The Labour leader said it was a moment of pride for Sunak to be the first British Asian prime minister, but said the party had three messages to keep in mind: the Tories had put their “party first, country second”, the government planned to make working people pay for their mistakes and MPs and shadow ministers should “ignore the noise” if poll leads started to crumble.

Starmer said the party would not be complacent about facing Sunak, who will present a different challenge to Truss and Boris Johnson. “We all know Rishi Sunak is going to give them a significant poll bounce,” he said. “He’s going to get a double bounce: the usual new prime minister bounce plus the one Liz Truss managed to bungle.”

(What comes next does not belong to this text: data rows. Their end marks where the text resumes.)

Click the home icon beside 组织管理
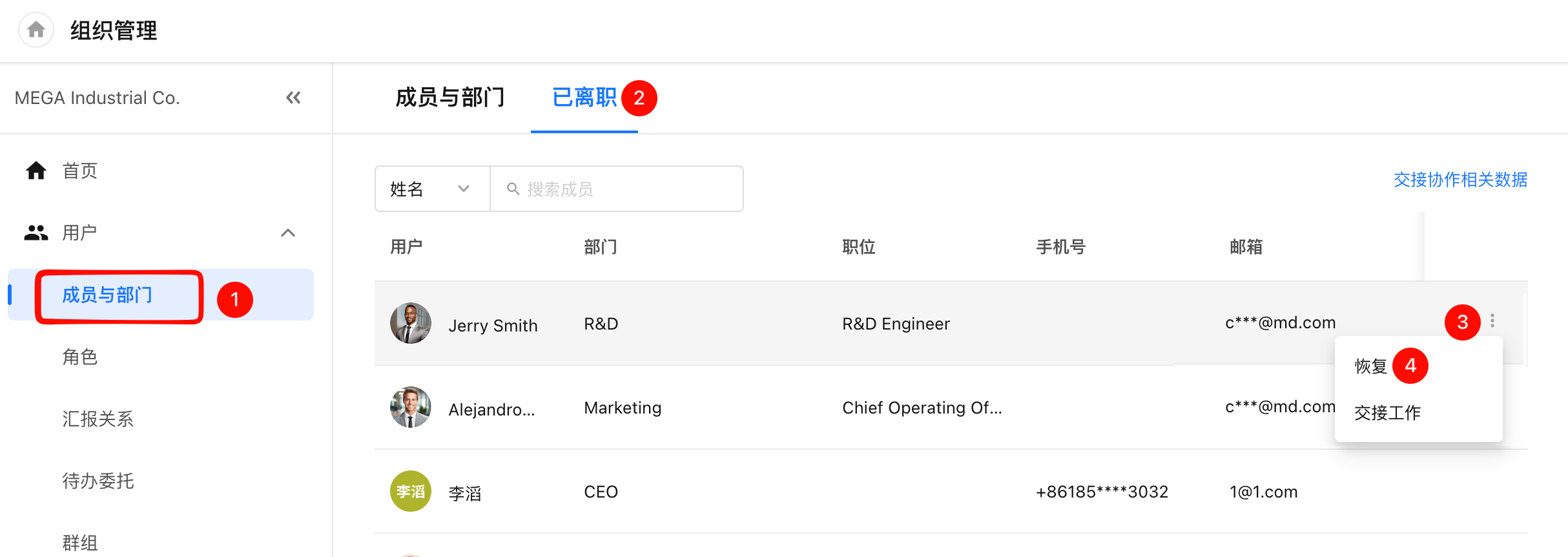tap(36, 30)
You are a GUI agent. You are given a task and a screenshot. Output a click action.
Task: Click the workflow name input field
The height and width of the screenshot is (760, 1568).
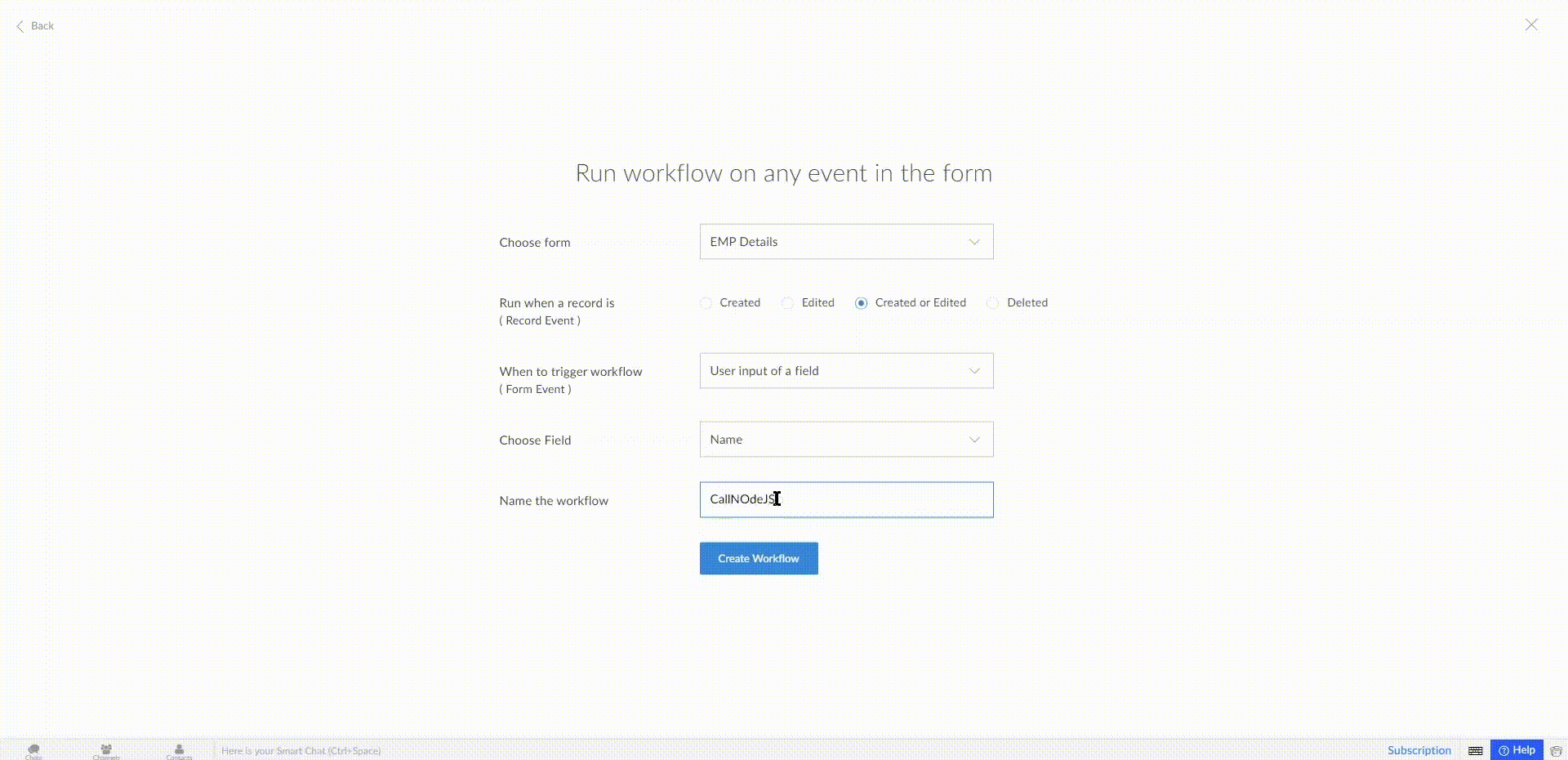[846, 499]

Nobody at the meeting had ever believed Labour’s enormous 36-point poll lead would affect the status quo, he added. “No one in this room ever thought the polls were anything but an enjoyable story. That’s why we’ve said all along, no complacency, no caution, no letting up.”

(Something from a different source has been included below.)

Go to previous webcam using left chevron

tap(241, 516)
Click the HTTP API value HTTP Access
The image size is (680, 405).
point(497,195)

Over the coming weeks, Starmer will focus on how the Conservatives have prioritised party interests over those of the country, warning that working people will pay in tax rises and spending cuts for Tory mistakes.

He told shadow cabinet ministers that Sunak should not be allowed to paint himself as a “new broom”, and Labour would blame him for the Tory party’s economic missteps.

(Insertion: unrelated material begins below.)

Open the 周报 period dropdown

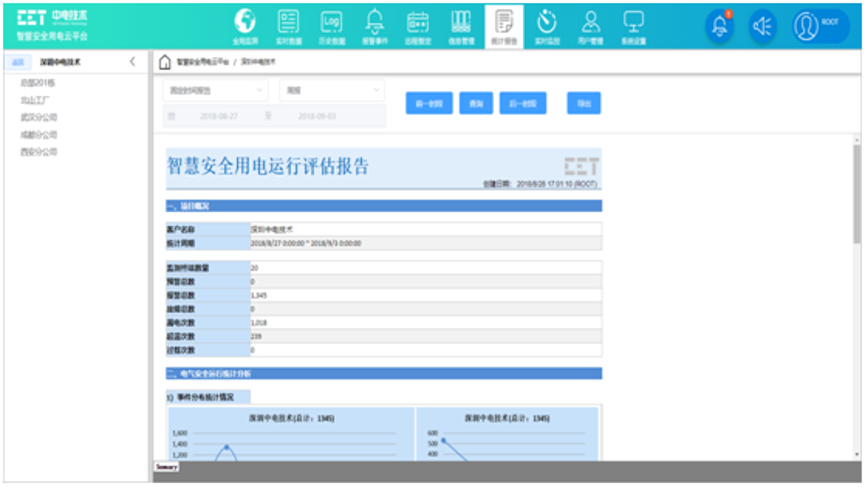click(x=331, y=90)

Starmer will also focus on Sunak’s record as chancellor: low growth, high inflation and taxes raised for working people. MPs and shadow ministers will also attack Sunak’s ruthlessness in forcing out Johnson, his Partygate fine and his defeat by Truss, which Labour will paint as a humiliation.

He hinted at those attacks at the address in shadow cabinet, calling Sunak “ruthless” and saying he “stabbed Boris Johnson in the back when he thought he could get his job”.

The Labour leader will face his third prime minister at prime minister’s questions on Wednesday, facing the challenge of more united Conservative green benches. Allies of Starmer conceded that his public persona was closer to Sunak’s than to Truss or Johnson, and that he would need to draw an ideological differential.

“Essentially it is about a positive vision for the country, a new way of building a better economy – not reverting to the old tunes of austerity,” said one senior aide. Starmer’s advisers believe they can also draw a distinction in their characters, with Sunak as a “weird guy” attempting to present himself as slick and Starmer as a reliable “centrist dad”.

Labour insiders have always claimed to be confident attacking Sunak as the strategy has been developed over the long term, beginning early last year when the shadow chancellor, Rachel Reeves, told colleagues the party needed to find a way to attack his slick, popular image.

The final version was thrashed over the summer before the Tory leadership contest, starting with “the chancellor who raised your taxes while his family avoided their own” – a reference to Sunak’s wife’s status as a non-dom until the spring.

Now Starmer will paint him as “a weak prime minister who will have to put his party first and the country second”, he told shadow ministers. “His first message yesterday was about the need to save the Tory party, not serve the country.”

Key to that attack, which Starmer referred to in shadow cabinet, was Sunak’s recorded boast that he had ripped up funding formulas handing money to deprived urban areas to redistribute it to more well-off, predominantly Conservative areas.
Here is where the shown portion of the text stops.